Phillips moved to Shanghai in 1934 to take up the position of Secretary to the Shanghai Municipal Council under Secretary General, Stirling Fessenden. On Fessenden's retirement in 1939, he was appointed Secretary and Commissioner General.

In January 1940, Phillips was the subject of an assassination attempt when 3 Chinese men riddled his car with bullets while he was being driven to work.

At the beginning of the Pacific War, on December 8, 1941, Japanese troops occupied the International Settlement. Phillips tendered his resignation to take effect on 1 March 1942. He was granted a maximum pension. Mr Kohei Teraoka (a Japanese consular official who had been appointed deputy secretary in 1941) was appointed Secretary of the Council and Mr Katsuo Okazaki, the chairman to the council, took over the role of Commissioner General in an honorary capacity.

Phillips was repatriated to England in mid-1942.
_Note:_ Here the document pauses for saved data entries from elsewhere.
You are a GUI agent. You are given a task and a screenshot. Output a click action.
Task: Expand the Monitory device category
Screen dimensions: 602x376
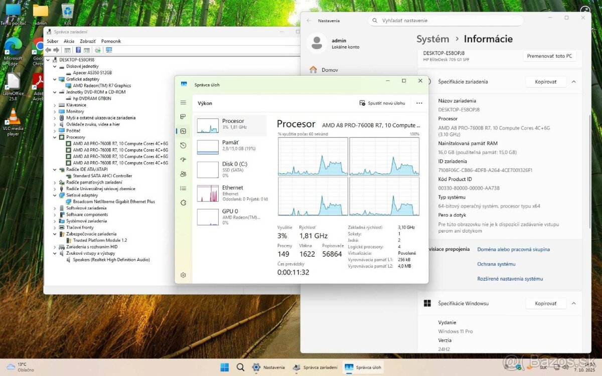55,111
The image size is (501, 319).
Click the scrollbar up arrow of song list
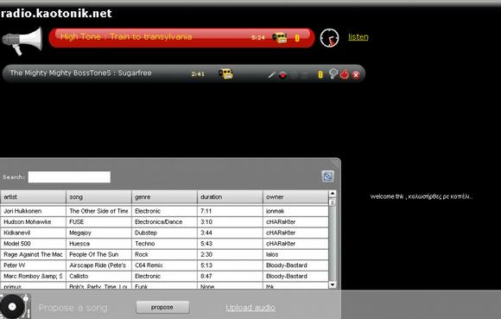pyautogui.click(x=333, y=194)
In 1943 he was made a Commander of the British Empire for his service in Shanghai.

==Career in England==
He worked in the War Cabinet Office from 1943 before returning to practice at the bar. In 1946 he re-qualified as a solicitor and became of a partner of the firm Linklater and Paines. He later became managing director of Lazard, a director of The Times, chairman of the Equity and Law Life Assurance Society and was a member of the board of a number of industrial companies. He was also a governor of the Harrow School.

==Death==
Phillips died on 24 October 1965 after a long illness that he had borne with fortitude.